2013-2015: Yale Forestry & Environmental Studies
Maggie completed a Masters of Environmental Management focused on federal environmental policy.
2015-2018: NextGen America
Maggie worked to increase youth voter turnout at college campuses around the country and advocated for comprehensive climate policy at the state and federal level.
2019: Inslee for America / Warren for President
Maggie served as Climate Policy Advisor to Sen. Elizabeth Warren and Deputy Climate Director to Gov. Jay Inslee to help craft the boldest presidential climate plans in American history.
2020: Running for the Yale Corporation
GET TO KNOW MAGGIE
Why are you running for the Yale Corporation?
I am running for the Yale Corporation because I believe we are at a critical inflection point. The University has the opportunity to be a leader in the global transition to a new 100% clean energy economy.
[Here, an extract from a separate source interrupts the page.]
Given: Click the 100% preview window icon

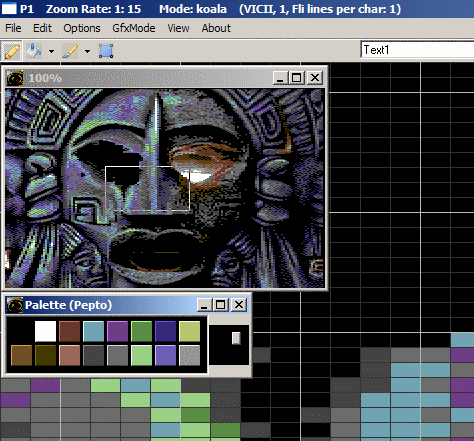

From world-class education and research, to rapidly building a zero-emission campus, to implementing a first of its kind ethical investment strategy, Yale can continue to show how a world-class university can lead in our fight against climate change.
How will increasing democratic engagement improve the ethical management of Yale’s endowment?
The Board of Trustees makes decisions that affect all Yale students and alumni, and that’s exactly why all alumni should be able to participate in the Board elections. Right now, Yale College graduates can only vote once they have been alumni for five years. As alumni, the University should welcome our participation and continued engagement, starting from the moment we graduate.
What makes you the right candidate for the Corporation?
ON THE ISSUES
Yale Graduate Student Union
I stand behind Local 33 as student workers work towards securing a fair and equitable contract. I urge Yale administrators to recognize its graduate students, research assistants, and teaching assistants as employees, and to recognize Local 33 as the representative body of those employees.
Yale’s Holdings of Puerto Rican Debt
Yale University should not derive profit from predatory loans collected at the expense of the financial security of the Government of Puerto Rico or the health of the Puerto Rican people. Puerto Rico’s unincorporated status as a colonial territory of the United States has left it unable to legally default on its loans, a privilege otherwise extended to all U.S. States, and has resulted in a lack of access to much of the same financial assistance afforded to Americans living in the States.
Yale's Relationship with New Haven
New Haven residents and workers provide the essential services that keep Yale’s lights on, streets swept, and students fed. Yale’s success as an institution is the result of the hard work not only of its faculty and students, but also of its support staff and the City of New Haven.